AIM OF THE TASK — Select all lines holding the word "agent" from the entries that follow.

EXERCISE DATA —
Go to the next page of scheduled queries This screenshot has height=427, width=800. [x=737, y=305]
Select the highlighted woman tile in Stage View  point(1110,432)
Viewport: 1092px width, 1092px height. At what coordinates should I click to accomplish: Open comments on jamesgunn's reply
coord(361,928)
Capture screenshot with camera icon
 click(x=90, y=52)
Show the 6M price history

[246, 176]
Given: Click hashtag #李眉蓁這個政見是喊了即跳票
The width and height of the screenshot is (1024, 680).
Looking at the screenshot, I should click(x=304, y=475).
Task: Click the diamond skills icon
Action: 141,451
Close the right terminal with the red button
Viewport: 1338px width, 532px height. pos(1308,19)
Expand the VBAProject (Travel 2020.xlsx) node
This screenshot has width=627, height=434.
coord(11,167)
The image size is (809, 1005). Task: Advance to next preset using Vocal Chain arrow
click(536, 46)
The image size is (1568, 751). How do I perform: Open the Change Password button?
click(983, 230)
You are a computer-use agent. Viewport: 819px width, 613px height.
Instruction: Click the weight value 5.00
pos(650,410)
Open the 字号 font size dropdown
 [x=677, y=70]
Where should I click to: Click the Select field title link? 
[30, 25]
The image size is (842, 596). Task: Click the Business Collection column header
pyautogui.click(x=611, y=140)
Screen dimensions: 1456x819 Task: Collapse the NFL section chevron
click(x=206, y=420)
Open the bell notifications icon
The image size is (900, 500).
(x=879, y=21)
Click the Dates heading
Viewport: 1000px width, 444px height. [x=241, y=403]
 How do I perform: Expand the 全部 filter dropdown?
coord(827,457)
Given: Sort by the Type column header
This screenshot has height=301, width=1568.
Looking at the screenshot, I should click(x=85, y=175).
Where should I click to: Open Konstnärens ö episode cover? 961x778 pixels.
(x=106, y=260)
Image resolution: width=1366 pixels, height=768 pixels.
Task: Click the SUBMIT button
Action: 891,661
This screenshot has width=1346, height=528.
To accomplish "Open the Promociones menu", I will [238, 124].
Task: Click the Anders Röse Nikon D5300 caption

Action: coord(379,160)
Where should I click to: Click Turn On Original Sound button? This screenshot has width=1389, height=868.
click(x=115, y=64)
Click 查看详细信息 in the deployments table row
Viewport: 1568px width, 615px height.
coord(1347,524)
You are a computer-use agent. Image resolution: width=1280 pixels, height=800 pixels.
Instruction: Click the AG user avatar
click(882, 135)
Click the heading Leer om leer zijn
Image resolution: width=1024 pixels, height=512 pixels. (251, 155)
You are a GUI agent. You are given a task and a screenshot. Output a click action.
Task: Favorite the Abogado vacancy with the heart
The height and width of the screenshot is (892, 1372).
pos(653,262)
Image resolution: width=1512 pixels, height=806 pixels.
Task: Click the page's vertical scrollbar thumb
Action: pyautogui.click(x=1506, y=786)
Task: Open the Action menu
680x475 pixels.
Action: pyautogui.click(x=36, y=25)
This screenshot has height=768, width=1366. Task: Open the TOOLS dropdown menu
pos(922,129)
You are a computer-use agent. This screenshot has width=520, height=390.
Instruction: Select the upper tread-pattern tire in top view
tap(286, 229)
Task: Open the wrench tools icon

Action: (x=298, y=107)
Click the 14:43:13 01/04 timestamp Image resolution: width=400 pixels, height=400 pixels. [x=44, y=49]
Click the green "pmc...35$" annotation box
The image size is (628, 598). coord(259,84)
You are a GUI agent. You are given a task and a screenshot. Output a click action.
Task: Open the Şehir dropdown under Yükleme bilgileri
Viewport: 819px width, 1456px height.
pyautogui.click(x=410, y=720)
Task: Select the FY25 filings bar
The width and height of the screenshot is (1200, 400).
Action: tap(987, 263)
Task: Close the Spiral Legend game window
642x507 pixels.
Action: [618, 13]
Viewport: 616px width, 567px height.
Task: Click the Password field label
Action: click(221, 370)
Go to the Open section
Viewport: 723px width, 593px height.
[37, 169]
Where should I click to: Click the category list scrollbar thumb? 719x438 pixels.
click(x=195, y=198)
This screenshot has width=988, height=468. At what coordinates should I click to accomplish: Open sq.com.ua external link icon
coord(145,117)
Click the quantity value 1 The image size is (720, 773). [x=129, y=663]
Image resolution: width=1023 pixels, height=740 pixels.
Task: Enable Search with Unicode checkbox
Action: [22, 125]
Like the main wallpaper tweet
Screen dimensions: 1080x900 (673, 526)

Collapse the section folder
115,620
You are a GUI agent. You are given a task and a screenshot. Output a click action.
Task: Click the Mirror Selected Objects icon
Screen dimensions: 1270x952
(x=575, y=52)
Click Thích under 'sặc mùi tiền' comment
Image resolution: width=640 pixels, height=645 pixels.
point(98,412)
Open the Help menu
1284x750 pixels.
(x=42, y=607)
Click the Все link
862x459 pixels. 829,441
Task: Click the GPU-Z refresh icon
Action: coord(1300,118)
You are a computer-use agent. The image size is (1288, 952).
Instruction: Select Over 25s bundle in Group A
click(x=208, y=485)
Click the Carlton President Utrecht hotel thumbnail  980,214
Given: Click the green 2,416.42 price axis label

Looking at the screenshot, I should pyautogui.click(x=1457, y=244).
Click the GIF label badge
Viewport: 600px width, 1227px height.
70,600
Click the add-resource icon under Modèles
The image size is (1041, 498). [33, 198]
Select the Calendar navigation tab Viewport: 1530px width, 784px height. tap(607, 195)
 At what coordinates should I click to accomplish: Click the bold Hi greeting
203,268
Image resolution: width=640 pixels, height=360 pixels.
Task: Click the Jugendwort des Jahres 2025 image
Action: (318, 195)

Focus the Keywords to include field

ANSWER —
You are a computer-use agent. Viewport: 819px width, 613px height.
You are a computer-use agent. Image resolution: width=1280 pixels, height=800 pixels.
You are a GUI agent. You are given a task and a screenshot. Output a click action.
You are a computer-use agent. This screenshot has width=520, height=390.
You are a GUI agent. You are given a task and a screenshot. Output a click action.
You are a GUI agent. You are given a task and a screenshot. Output a click action.
You are a computer-use agent. The image size is (1288, 952).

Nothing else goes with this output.